Les insecticides sont dangereux pour les abeilles. Tous les insecticides. Pas seulement les néonicotinoïdes qui servent aujourd’hui de bouc-émissaire aux environnementalistes. Tous les insecticides, y compris bios. L’humanité doit-elle pour autant arrêter d’utiliser des insecticides ?
Le dossier néonicotinoïdes
Il y a deux ans, l’UE a décidé une suspension de certains usages de certains néonicotinoïdes, accusés d’être la cause de mortalité d’abeilles. Cette suspension devait permettre de mieux évaluer le risque en conditions réelles.
En fait, d’une part la notion même de déclin des abeilles est questionnable, d’autre part quand il y a mortalités d’abeilles, les causes sont multiples. Voir par exemple ici et ici sur ForumPhyto. Accuser les néonicotinoïdes semble être un raccourci commode, mais non justifié.
Dans quelques semaines, l’UE doit décider d’une prolongation ou non de ce moratoire. C’est l’occasion d’une nouvelle offensive environnementaliste contre les néonicotinoïdes.
Dans « EFSA : les néonicotinoïdes déclarés coupables… par principe », Wackes Seppi montre comment les environnementalistes manipulent l’information scientifique pour attiser la peur. Il montre aussi la timidité (au mieux) ou l’incompétence (au pire) des autorités.

• _Vos tâches_:
1. Condensez en une seule phrase le paragraphe du texte fourni qui commence par « Il y a deux ans » sans perdre ses faits principaux.
2. D'après le texte fourni, que doit décider l'UE dans quelques semaines ?
3. Modifiez le passage du texte fourni qui commence par « Dans quelques semaines, l’UE » et va jusqu'à « contre les néonicotinoïdes. », en remplaçant « offensive » par « campagne ».
Les enregistrements qui suivent proviennent d'une autre source.

• _Matériel fourni_:
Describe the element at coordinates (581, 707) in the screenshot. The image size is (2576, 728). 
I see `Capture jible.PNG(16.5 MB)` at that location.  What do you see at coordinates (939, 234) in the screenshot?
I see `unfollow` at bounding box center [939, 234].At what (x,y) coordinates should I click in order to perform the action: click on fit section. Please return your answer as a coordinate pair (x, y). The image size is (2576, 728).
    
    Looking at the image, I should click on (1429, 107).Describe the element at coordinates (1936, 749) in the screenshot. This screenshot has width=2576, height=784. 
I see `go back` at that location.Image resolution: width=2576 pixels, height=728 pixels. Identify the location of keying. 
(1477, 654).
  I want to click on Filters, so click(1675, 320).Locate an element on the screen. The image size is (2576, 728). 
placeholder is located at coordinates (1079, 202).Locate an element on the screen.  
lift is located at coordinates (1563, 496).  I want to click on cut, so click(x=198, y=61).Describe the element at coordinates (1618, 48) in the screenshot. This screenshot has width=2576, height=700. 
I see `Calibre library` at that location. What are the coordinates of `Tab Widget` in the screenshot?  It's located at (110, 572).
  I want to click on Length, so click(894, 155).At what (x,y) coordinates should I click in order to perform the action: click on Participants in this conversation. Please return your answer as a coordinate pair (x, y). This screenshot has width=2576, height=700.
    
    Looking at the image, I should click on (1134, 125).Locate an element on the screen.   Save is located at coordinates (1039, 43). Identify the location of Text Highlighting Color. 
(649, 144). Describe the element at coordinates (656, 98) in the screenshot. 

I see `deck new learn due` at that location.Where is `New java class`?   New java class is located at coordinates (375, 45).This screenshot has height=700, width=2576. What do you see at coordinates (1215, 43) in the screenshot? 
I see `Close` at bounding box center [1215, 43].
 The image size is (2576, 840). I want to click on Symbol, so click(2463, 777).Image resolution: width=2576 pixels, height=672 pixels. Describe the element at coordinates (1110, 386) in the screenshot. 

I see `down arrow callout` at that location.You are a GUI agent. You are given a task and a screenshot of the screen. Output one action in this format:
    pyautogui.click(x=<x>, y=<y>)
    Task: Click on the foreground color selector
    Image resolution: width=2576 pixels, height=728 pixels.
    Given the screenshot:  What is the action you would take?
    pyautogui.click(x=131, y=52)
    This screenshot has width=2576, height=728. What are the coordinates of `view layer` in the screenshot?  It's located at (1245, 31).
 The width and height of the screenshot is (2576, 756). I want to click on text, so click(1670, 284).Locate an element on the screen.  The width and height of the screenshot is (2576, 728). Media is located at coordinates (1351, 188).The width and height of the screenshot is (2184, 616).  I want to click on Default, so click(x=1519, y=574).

• _Réponses complètes_:
1. Il y a deux ans, l'UE a suspendu certains usages de certains néonicotinoïdes, accusés de causer la mortalité d'abeilles, afin de mieux évaluer le risque en conditions réelles.

2. Elle doit décider de prolonger ou non le moratoire.

3.
Dans quelques semaines, l’UE doit décider d’une prolongation ou non de ce moratoire. C’est l’occasion d’une nouvelle campagne environnementaliste contre les néonicotinoïdes.